These types of articles are all over the place. Sometimes they’re even separated into different identities, like bisexual, pansexual, or transgender. But I figured I’d just include everyone.
Here’s 10 questions/statements LGBTQ people are tired of hearing, and ones you should avoid asking any LGBTQ friends you may have.
1. How did you know you were gay?
The classic response would be, “How do you know you’re straight?” Identifying as LGBTQ is personal, and while people may suspect, only that person really knows.
It’s not something to be questioned by others and no need for someone to convince others of. While a person may question their own sexuality or gender identity, it is not a question for someone to ask another individual.

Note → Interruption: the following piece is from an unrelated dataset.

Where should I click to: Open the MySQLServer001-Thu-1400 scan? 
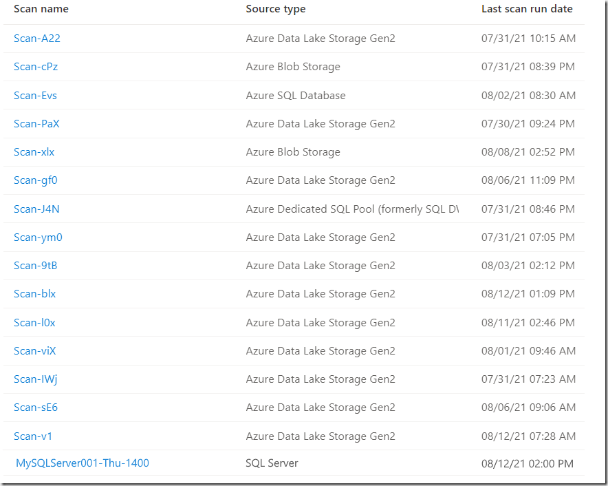coord(83,463)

2. Are you sure it’s not just a phase?
At our age, in college, people are often at the time where they are finding themselves and may be exploring attractions or identities. Identifying as LGBTQ is not a tattoo, and a person can freely identify as a lesbian and then come out as bisexual. It’s all about self-discovery.

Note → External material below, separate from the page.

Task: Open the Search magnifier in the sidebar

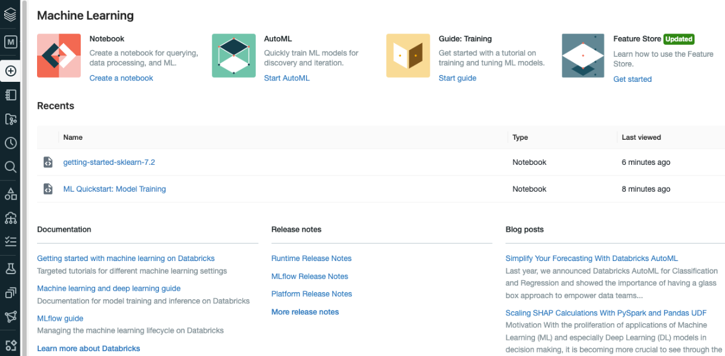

While someone may discover and come out as a different identity, it doesn’t mean they went through a phase; they were just discovering who they are, and no one should be questioned. This is especially important because coming out can be a process of coming out to oneself, and questioning an LGBTQ individual can make this much harder on them.

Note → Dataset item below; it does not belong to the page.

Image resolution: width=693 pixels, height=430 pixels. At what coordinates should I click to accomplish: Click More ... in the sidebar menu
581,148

3. You don’t really look gay though …
Well please tell me what that looks like? Identifying as LGBTQ often comes with stereotypes of physical appearance, like butch and femme or gay men being more fashionable and feminine. But those don’t always hold true, and no one should be criticized or questioned because there is no relationship between sexual orientation and gender identity and your appearance. The way one looks is all one’s personal choice.
4. Oh, you should totally meet my other gay friend!
Since the LGBTQ Community can be small on college campuses, friends often try to hook each other up with their friends. This may be very appreciated, or maybe not.
5. Have you even been with anyone?
People who identify outside of the community may find the whole idea foreign and want to know all the details so this often comes up. However, you shouldn’t freely just ask this; make sure the LGBTQ individual is willing to share.
6. Who wears the pants in the relationship?
This is hilarious. Why have gender roles when we can have pizza rolls?
7. So how do you, ya know, have sex?
Sex within the LGBTQ Community is often fascinating for those who don’t identify with it. But it’s all the same. It’s not about parts, it’s about hearts. LGBTQ individuals can pleasure each other sexually, just like those who don’t identify.
8. (Same sex friends:) Are you gonna hit on me now?
I think one of the fears people have when coming out is thinking that their friends will think they’ll fall for them. Or that others will think they’re a couple when they go out together. But if the LGBTQ individual knows you don’t identify and are not interested, your friendship will probably remain the same.
9. What bathroom do you use?
This is one of the rudest questions you can ask someone because why do you care?
10. Can I watch?
As I said, sex within the LGBTQ Community is often fascinating to others and some may take pleasure in seeing it. Just Google it though.
Please don’t ask these questions or make these statements to LGBTQ folks. They’re just annoying, offensive, and unnecessary.